(Data section)

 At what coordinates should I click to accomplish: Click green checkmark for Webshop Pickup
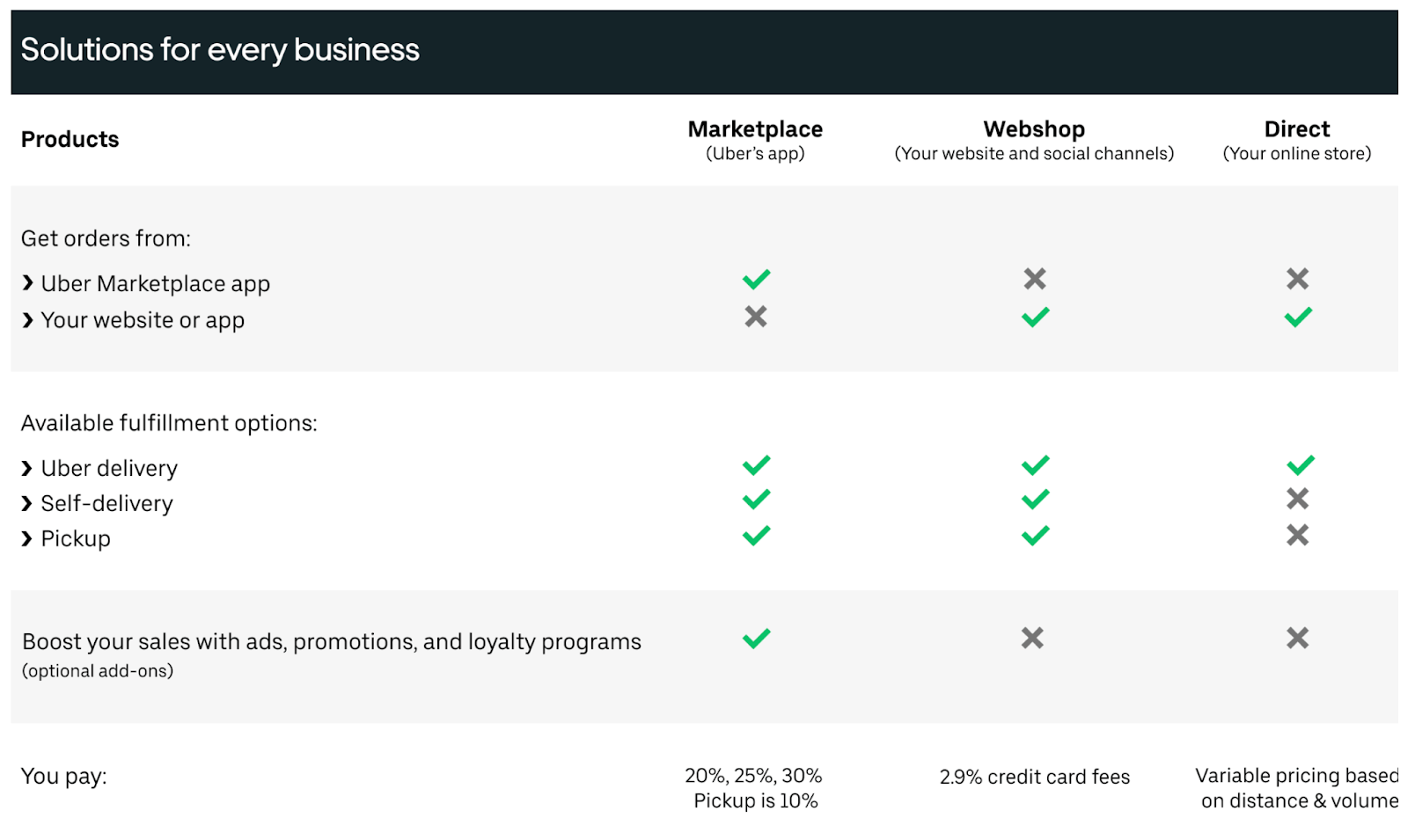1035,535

(End Data section)
(Data section)

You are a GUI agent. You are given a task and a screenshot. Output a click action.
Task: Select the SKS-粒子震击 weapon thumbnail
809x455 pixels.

(End Data section)

→ Work order:
Please, from the entries above, set down exactly the lines from the one containing "You are a GUI" through the one containing "809x455 pixels.", and only those.

→ Task answer:
You are a GUI agent. You are given a task and a screenshot. Output a click action.
Task: Select the SKS-粒子震击 weapon thumbnail
809x455 pixels.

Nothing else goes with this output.